_DATA FOR REVIEW_.
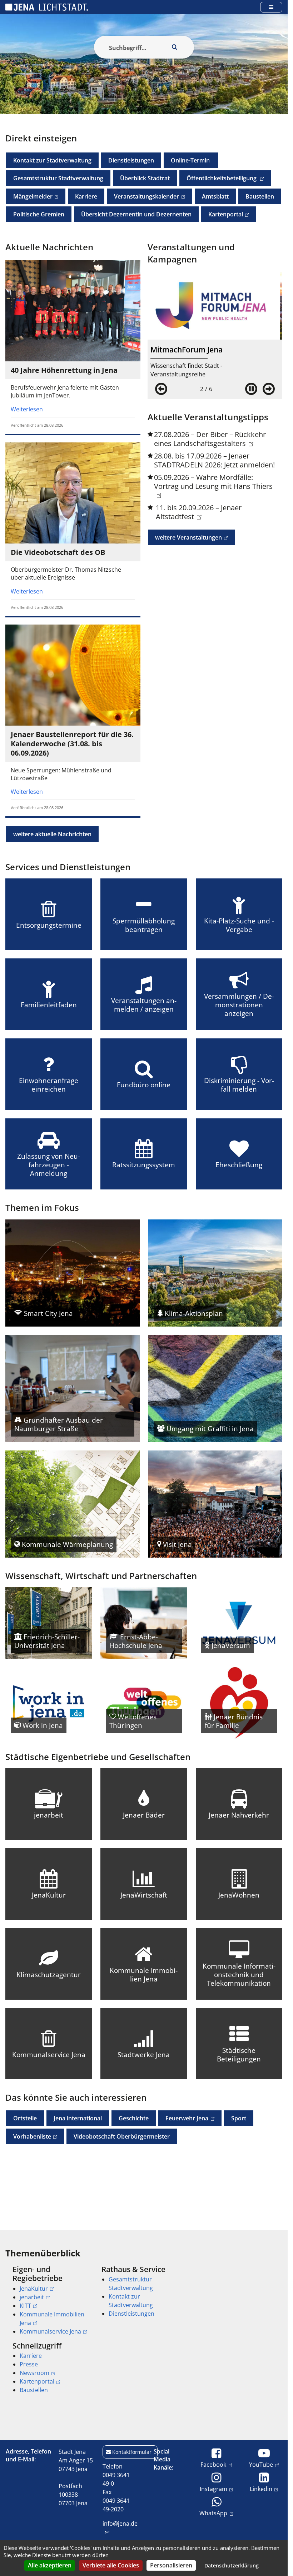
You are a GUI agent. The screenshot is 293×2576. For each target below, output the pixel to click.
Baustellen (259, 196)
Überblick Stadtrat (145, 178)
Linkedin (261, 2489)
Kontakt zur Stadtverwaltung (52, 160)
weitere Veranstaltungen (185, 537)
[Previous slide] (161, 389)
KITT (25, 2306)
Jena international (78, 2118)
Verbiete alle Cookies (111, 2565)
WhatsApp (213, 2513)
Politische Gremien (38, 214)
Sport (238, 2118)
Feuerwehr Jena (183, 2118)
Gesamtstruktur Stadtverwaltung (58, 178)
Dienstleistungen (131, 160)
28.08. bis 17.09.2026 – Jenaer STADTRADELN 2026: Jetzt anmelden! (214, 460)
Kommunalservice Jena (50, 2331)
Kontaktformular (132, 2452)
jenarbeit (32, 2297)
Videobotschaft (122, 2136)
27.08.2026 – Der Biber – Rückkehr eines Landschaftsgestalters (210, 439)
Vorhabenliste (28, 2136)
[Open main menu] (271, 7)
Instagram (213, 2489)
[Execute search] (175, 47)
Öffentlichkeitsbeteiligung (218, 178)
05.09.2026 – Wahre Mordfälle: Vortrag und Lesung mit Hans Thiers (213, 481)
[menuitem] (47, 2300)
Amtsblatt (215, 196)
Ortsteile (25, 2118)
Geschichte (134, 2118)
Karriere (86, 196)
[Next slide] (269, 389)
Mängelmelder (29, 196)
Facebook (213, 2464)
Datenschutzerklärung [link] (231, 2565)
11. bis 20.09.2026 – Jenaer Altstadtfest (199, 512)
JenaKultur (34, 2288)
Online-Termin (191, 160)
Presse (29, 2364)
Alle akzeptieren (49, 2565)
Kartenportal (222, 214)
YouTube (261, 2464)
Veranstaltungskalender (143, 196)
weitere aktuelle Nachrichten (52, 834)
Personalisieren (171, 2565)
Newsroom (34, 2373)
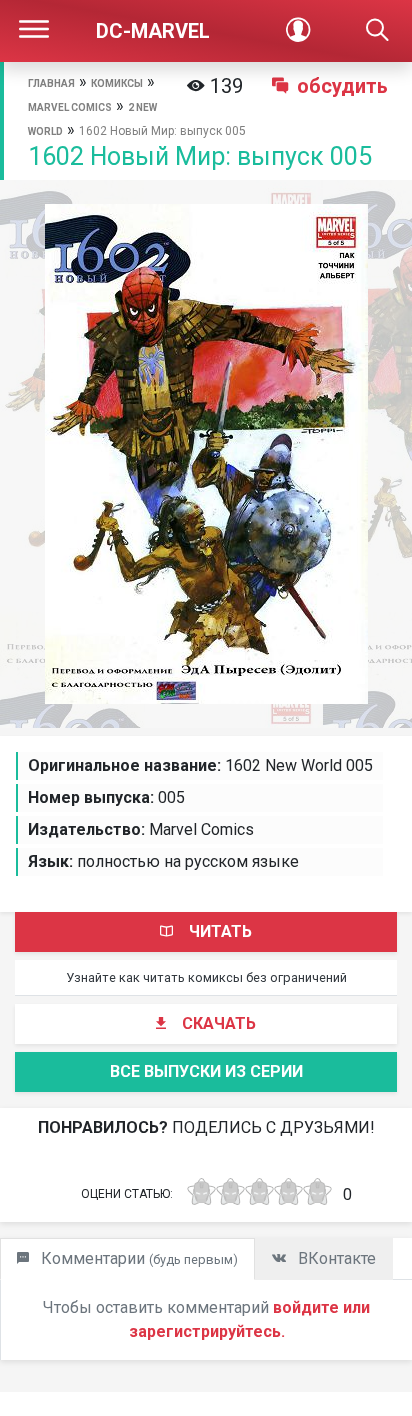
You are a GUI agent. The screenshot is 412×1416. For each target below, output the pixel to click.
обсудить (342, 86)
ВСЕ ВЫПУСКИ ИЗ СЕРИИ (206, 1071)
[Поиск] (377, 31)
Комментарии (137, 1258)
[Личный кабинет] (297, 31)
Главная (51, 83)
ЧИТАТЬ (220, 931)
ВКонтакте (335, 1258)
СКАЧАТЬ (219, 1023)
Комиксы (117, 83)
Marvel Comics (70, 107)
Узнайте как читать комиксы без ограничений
---
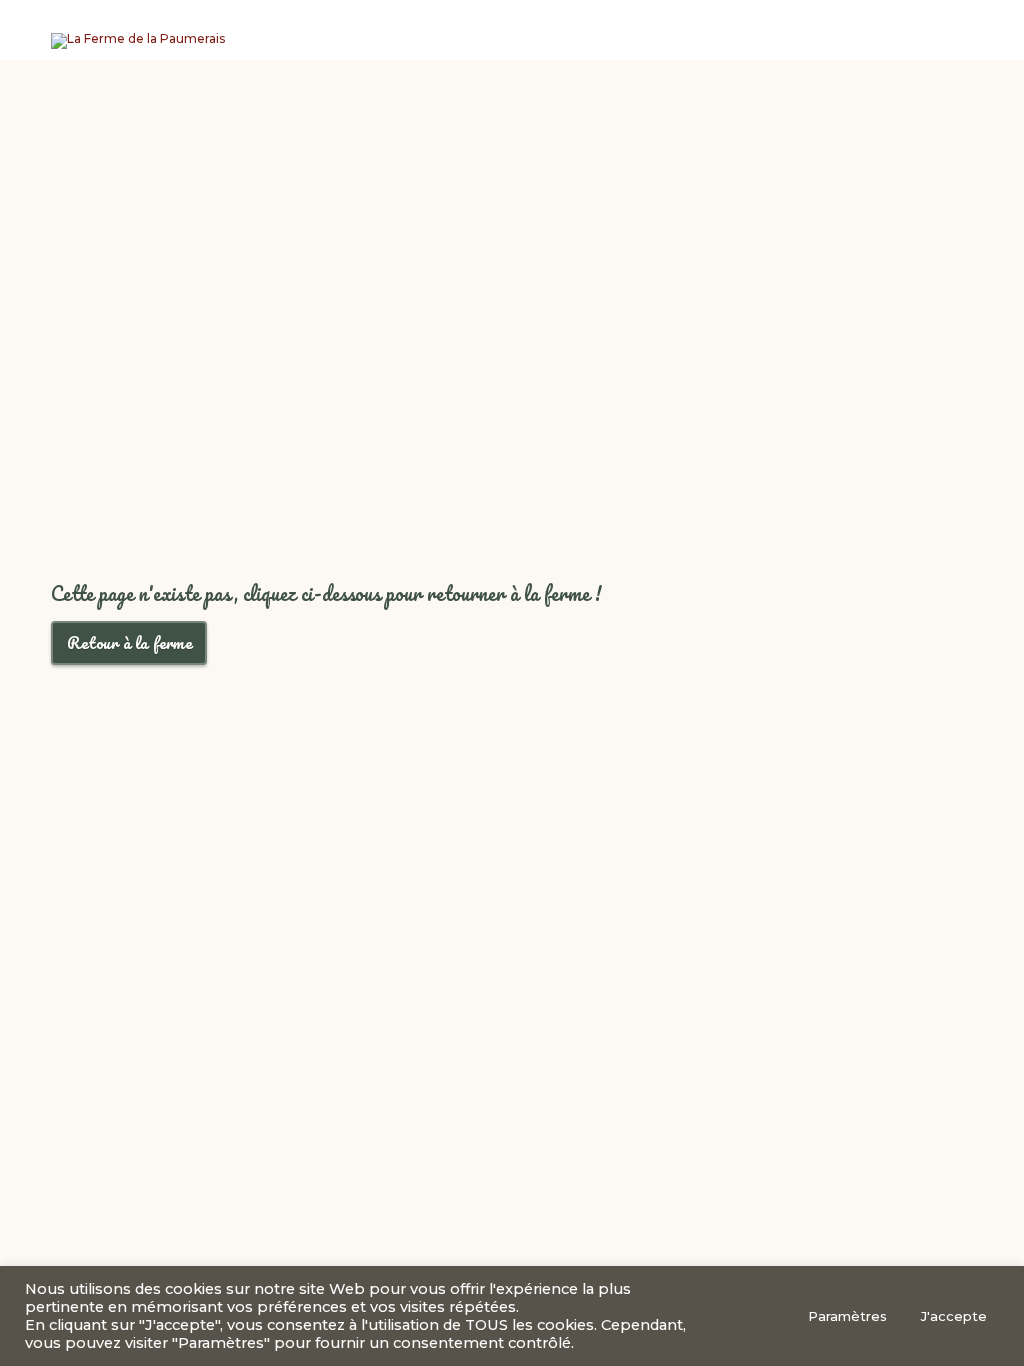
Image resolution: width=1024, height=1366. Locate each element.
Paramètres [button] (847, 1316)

_EXERCISE_.
In the data above, find the line with "KITT (25, 2306)" and the line with "Узнайте как читать комиксы без ограничений". Please copy exactly those two lines and every line between them, but not the pictures.

_ANSWER SECTION_.
KITT (25, 2306)
Jena international (78, 2118)
Verbiete alle Cookies (111, 2565)
WhatsApp (213, 2513)
Politische Gremien (38, 214)
Sport (238, 2118)
Feuerwehr Jena (183, 2118)
Gesamtstruktur Stadtverwaltung (58, 178)
Dienstleistungen (131, 160)
28.08. bis 17.09.2026 – Jenaer STADTRADELN 2026: Jetzt anmelden! (214, 460)
Kommunalservice Jena (50, 2331)
Kontaktformular (132, 2452)
jenarbeit (32, 2297)
Videobotschaft (122, 2136)
27.08.2026 – Der Biber – Rückkehr eines Landschaftsgestalters (210, 439)
Vorhabenliste (28, 2136)
[Open main menu] (271, 7)
Instagram (213, 2489)
[Execute search] (175, 47)
Öffentlichkeitsbeteiligung (218, 178)
05.09.2026 – Wahre Mordfälle: Vortrag und Lesung mit Hans Thiers (213, 481)
[menuitem] (47, 2300)
Amtsblatt (215, 196)
Ortsteile (25, 2118)
Geschichte (134, 2118)
Karriere (86, 196)
[Next slide] (269, 389)
Mängelmelder (29, 196)
Facebook (213, 2464)
Datenschutzerklärung [link] (231, 2565)
11. bis 20.09.2026 – Jenaer Altstadtfest (199, 512)
JenaKultur (34, 2288)
Online-Termin (191, 160)
Presse (29, 2364)
Alle akzeptieren (49, 2565)
Kartenportal (222, 214)
YouTube (261, 2464)
Veranstaltungskalender (143, 196)
weitere aktuelle Nachrichten (52, 834)
Personalisieren (171, 2565)
Newsroom (34, 2373)
You are a GUI agent. The screenshot is 412×1416. For each target below, output the pixel to click.
обсудить (342, 86)
ВСЕ ВЫПУСКИ ИЗ СЕРИИ (206, 1071)
[Поиск] (377, 31)
Комментарии (137, 1258)
[Личный кабинет] (297, 31)
Главная (51, 83)
ЧИТАТЬ (220, 931)
ВКонтакте (335, 1258)
СКАЧАТЬ (219, 1023)
Комиксы (117, 83)
Marvel Comics (70, 107)
Узнайте как читать комиксы без ограничений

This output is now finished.